Natixis Global Asset Management is reportedly seeking to be the first asset manager to launch 401(k) target-date mutual funds focusing on ESG issues. It has been launched to reflect recent guidance issued by the US Labor Department saying retirement-plan fiduciaries can acknowledge ESG when selecting investments for 401 (k) plans. Dubbed the Natixis Sustainable Future Funds, it will make investments based on issues such as “fair labour, anti-corruption, human rights, fair business practices and mitigation of environmental impact”.Cambodian microfinance institution Prasac has agreed a $20m green lending facility with a fund managed by responsAbility. The money will be used to support renewable energy and energy efficiency projects in the country by offering loans to a “very broad section of the population”. 90% of Prasac’s current borrows are based in rural Cambodia, but it claims to also serve middle-income householders and SMEs. Eligible projects could include energy-efficient farming equipment, household appliances and rooftop solar.
Amundi is reported to have merged its low-carbon funds earlier this month. The Paris-based investment giant is said to have created one fund out of its two Amundi Index Equity Europe Low Carbon funds. One of the former funds was domiciled in France and was launched last year. It was followed this September by the creation of a Luxembourg-based version, to appeal to a wider audience.

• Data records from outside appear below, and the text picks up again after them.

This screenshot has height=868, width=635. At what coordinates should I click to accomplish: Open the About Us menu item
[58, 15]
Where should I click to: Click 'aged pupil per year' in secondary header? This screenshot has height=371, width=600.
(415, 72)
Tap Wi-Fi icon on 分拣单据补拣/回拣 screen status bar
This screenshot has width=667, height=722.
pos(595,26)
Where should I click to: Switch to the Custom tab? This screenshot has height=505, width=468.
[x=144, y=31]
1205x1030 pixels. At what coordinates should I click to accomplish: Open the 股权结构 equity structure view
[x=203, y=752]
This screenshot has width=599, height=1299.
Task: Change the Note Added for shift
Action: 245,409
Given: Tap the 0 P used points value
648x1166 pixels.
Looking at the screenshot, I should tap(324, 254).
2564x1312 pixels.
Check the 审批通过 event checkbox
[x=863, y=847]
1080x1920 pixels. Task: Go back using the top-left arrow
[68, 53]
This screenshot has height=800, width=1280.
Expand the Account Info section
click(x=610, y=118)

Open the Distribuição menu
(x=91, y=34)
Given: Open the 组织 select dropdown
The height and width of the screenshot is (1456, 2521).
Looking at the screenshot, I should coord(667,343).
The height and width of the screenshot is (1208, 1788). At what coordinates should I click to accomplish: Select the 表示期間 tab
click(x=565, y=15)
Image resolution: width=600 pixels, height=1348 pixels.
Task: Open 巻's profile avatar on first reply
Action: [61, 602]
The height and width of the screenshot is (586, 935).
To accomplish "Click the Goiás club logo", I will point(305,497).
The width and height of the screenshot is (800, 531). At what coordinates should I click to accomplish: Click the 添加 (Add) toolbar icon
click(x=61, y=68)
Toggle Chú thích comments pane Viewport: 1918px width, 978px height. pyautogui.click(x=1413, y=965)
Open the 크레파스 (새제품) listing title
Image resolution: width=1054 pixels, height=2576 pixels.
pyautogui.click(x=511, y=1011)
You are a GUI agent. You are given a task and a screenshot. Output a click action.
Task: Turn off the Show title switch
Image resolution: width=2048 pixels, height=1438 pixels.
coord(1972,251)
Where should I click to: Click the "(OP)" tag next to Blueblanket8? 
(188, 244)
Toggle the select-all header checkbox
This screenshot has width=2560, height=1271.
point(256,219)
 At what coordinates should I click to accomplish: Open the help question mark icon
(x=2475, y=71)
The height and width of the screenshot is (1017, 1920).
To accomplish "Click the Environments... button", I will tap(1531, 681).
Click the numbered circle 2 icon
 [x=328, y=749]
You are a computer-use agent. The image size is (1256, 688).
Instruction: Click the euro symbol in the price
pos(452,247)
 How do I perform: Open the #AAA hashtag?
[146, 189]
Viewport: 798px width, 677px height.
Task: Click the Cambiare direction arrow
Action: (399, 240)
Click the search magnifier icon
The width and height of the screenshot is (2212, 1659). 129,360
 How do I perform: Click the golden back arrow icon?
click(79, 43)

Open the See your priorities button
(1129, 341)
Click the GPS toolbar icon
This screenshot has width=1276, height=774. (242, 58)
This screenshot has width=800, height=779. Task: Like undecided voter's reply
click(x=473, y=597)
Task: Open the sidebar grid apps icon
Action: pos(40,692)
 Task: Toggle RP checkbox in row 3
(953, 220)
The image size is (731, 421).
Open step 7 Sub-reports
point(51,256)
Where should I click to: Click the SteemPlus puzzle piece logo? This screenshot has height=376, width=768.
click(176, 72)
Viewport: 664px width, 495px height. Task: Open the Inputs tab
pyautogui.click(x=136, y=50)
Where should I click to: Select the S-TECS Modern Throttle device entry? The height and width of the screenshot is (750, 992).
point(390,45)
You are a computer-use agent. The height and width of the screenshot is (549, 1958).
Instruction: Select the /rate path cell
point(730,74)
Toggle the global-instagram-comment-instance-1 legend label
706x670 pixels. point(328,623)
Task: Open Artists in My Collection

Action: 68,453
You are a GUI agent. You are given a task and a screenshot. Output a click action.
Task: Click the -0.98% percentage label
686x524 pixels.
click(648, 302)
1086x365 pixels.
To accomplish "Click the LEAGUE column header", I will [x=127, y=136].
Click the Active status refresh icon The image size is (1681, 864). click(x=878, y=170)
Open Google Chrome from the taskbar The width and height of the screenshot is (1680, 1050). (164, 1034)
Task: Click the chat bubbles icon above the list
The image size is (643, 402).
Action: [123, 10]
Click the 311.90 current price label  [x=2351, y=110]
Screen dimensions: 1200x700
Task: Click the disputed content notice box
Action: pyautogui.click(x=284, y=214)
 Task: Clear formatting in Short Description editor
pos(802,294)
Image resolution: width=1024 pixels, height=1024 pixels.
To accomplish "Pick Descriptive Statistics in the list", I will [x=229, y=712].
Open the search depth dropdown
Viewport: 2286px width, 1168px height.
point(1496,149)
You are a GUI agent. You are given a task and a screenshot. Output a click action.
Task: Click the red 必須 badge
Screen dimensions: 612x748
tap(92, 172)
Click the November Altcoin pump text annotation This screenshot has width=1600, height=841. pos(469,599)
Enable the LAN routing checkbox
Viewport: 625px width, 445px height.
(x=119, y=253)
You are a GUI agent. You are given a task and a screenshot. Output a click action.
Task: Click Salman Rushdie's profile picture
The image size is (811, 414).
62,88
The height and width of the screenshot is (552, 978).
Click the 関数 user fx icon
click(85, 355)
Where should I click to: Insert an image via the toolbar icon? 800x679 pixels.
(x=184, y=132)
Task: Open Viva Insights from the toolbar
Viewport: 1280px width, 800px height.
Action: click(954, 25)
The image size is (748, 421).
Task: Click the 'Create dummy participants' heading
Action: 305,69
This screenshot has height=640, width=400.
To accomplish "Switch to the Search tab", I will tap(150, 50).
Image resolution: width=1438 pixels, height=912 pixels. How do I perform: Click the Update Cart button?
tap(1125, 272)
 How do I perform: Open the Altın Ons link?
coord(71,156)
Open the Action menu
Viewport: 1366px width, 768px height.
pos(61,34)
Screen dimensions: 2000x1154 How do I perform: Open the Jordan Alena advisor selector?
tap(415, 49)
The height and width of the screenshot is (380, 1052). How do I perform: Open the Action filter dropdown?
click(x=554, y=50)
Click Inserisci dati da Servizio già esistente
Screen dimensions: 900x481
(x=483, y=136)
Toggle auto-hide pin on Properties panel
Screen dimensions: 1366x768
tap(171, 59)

On December 8, the French fund was essentially absorbed into the Luxemourg-domiciled one, according to reports.
US-based impact investor AlphaSource has launched a climate-focused investment fund owned and managed by women. The Alphasource Climate Fund will invest in both debt and equity. Its priority will be certified REDD+ projects whose revenues (from the sale of carbon credits) remain mainly within the community in which they’re generated. “Our mission is to support people who are making a difference in sequestering carbon and supporting the communities who are tasked with protecting their forests,” AlphaSource said. The fund also plans to make investments in businesses that support forest conservation in landscapes that are likely to become jurisdictional REDD+ programs, it added. Initial focus areas include Indonesia, the Congo Basin, the Guinean Forest and Amazonia; and the fund will work with the World Bank and Rainforest Alliance to identify projects. Everland will sell the voluntary reduction credits to companies seeking to offset their own carbon emissions.
Rockstar Bono, serial entrepreneur Richard Branson and eBay founder Pierre Omidyar are just some of a host of celebrity figures who are to be board members of a new $2bn social impact fund in development by William E. McGlashan Jr., a partner at private equity firm TPG. The New York Times reports that the social impact fund – dubbed Rise – will be part of TPG, and plans to invest half its capital domestically and the other half in emerging markets. Its all-star board, who are also investors, also includes Jeff Skoll, the first employee of eBay and famed philanthropist, and Reid Hoffman, a founder of LinkedIn.